The trial has not achieved its primary endpoint of OS with Opdivo (nivolumab) 1mg/kg in combination with Yervoy (ipilimumab) 3mg/kg against placebo as a maintenance therapy for patients with extensive-stage small cell lung cancer (SCLC) after completion of first-line platinum-based chemotherapy.
Opdivo 1 mg/kg plus Yervoy 3mg/kg combination has not generated any new safety signals in the CheckMate -451 study.
The CheckMate -451 is a global, double-blind and randomized phase 3 study designed to assess Opdivo in combination with Yervoy and Opdivo monotherapy against placebo as a maintenance therapy in patients with extensive-stage SCLC.
Opdivo is a programmed death-1 (PD-1) immune checkpoint inhibitor designed to harness the body’s own immune system for restoring anti-tumor immune response.
The global development program of the inhibitor is based on the firm’s scientific expertise in the field of immuno-oncology. The program is comprised of various clinical trials across all phases, including phase 3, in different tumor types.
Opdivo was first approved in July 2014. It is currently approved in over 65 countries, including the US, the EU, Japan and China.

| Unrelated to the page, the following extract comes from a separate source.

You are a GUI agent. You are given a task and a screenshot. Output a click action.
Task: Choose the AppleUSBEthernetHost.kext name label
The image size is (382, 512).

In October 2015, the Opdivo and Yervoy combination regimen secured regulatory approval to treat metastatic melanoma. It is presently approved in over 50 countries.
Opdivo as a single agent intended to treat patients with BRAF V600 mutation-positive unresectable or metastatic melanoma. As a single agent, it is also intended to treat patients with BRAF V600 wild-type unresectable or metastatic melanoma.
Other Checkmate trials include Checkmate 067 trial for advanced melanoma, Checkmate 214 trial for intermediate or poor risk advanced renal cell carcinoma, Checkmate 142 trial for MSI-H/dMMR metastatic colorectal cancer.
In 2011, Bristol-Myers Squibb entered into a collaboration agreement with Ono Pharmaceutical to expand it territorial rights to develop and commercialize Opdivo across the globe, excluding Japan, South Korea and Taiwan. Ono had retained the rights in these regions.
In July 2014, both firms further expanded their collaboration to develop and commercialize multiple immunotherapies.